1. **Create Indexes**: Use `createIndex()` to create appropriate vector indexes for better performance
2. **Choose Index Type**:
- Use **BHIVE indexes** for pure vector search workloads where you primarily perform similarity searches
- Use **COMPOSITE indexes** for mixed queries that combine vector similarity with scalar field filtering
3. **Tune Parameters**: Adjust `indexScanNprobes` and `indexTrainlist` based on your data size and performance requirements
4. **Filter Early**: Use WHERE clauses to reduce the search space before vector calculations
5. **Index Strategy**:
- **BHIVE**: Better for high-performance vector similarity search with minimal scalar filtering
- **COMPOSITE**: Better when you frequently filter by both vector similarity and scalar fields in the same query

## Error Handling

```typescript
try {
await vectorStore.createIndex({
indexType: IndexType.BHIVE,
indexDescription: "IVF,SQ8",
});
} catch (error) {
console.error("Index creation failed:", error.message);
}
```

### Common Errors

#### Insufficient Training Data
If you see errors related to insufficient training data, you may need to:
- Increase the `indexTrainlist` parameter (default recommendation: ~50 vectors per centroid)
- Ensure you have enough documents with vector embeddings in your collection
- For collections with < 1 million vectors, use `number_of_vectors / 1000` for centroids
- For larger collections, use `sqrt(number_of_vectors)` for centroids

## Comparison with CouchbaseVectorStore

| Feature | CouchbaseQueryVectorStore | CouchbaseVectorStore |
|---------|---------------------------|----------------------|
| Service | Query (SQL++) | Search (FTS) |
| Index Required | Optional (for performance) | Required |
| Query Language | SQL++ WHERE clauses | Search query syntax |
| Vector Functions | APPROX_VECTOR_DISTANCE | VectorQuery API |
| Setup Complexity | Lower | Higher |
| Performance | Good with indexes | Optimized for search |

<br />
<br />

# Frequently Asked Questions

## Question: Do I need to create an index before using CouchbaseQueryVectorStore?

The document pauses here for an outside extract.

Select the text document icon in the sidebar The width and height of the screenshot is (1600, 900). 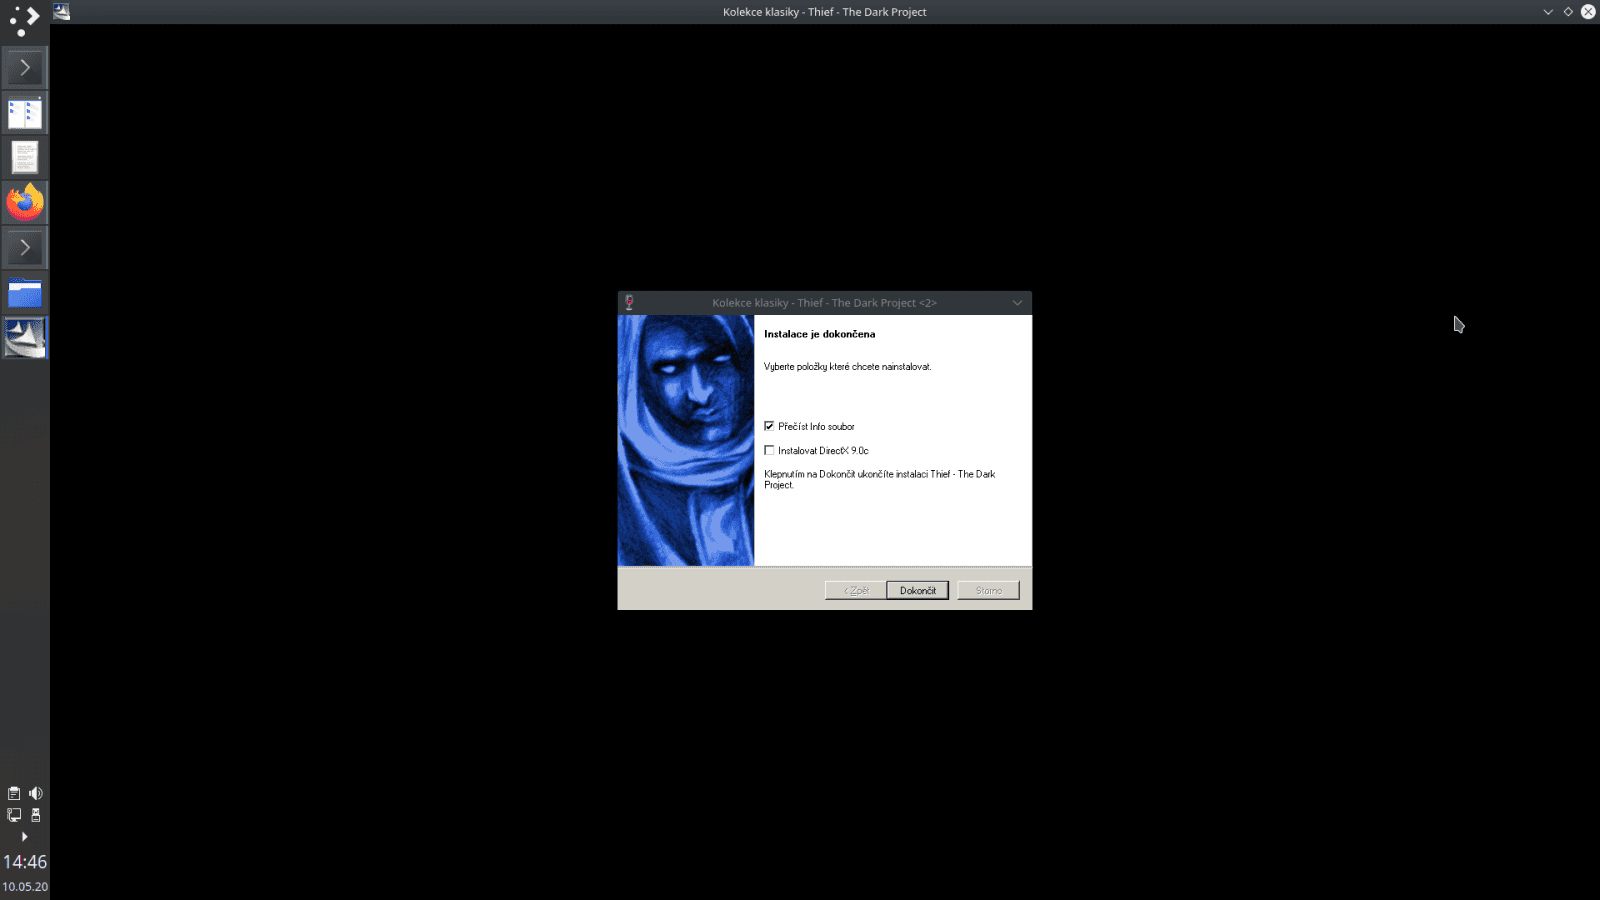(24, 157)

No, unlike the Search-based CouchbaseVectorStore, the Query-based implementation can work without pre-created indexes. However, creating appropriate vector indexes (BHIVE or COMPOSITE) will significantly improve query performance.

## Question: When should I use BHIVE vs COMPOSITE indexes?

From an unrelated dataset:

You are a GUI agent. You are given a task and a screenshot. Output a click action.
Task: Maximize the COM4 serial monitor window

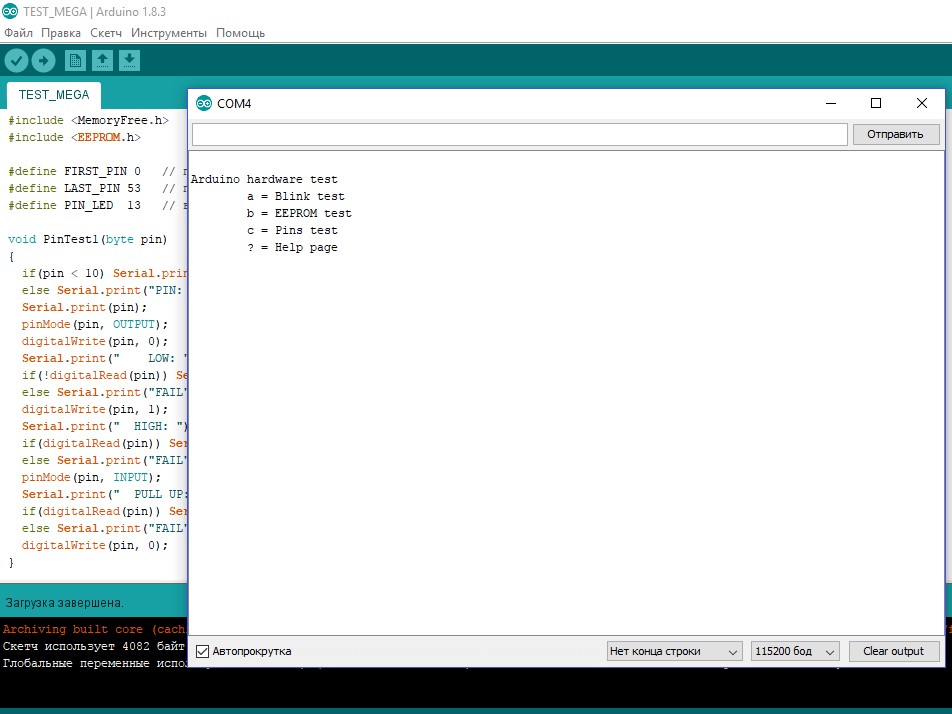[x=876, y=103]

- Use **BHIVE indexes** when you primarily perform vector similarity searches with minimal filtering on other fields
- Use **COMPOSITE indexes** when you frequently combine vector similarity with filtering on scalar fields in the same query

## Question: Can I use both CouchbaseVectorStore and CouchbaseQueryVectorStore on the same data?

Yes, both can work on the same document structure. However, they use different services (Search vs Query) and have different indexing requirements.

## Related

- Vector store [conceptual guide](/docs/concepts/#vectorstores)
- Vector store [how-to guides](/docs/how_to/#vectorstores)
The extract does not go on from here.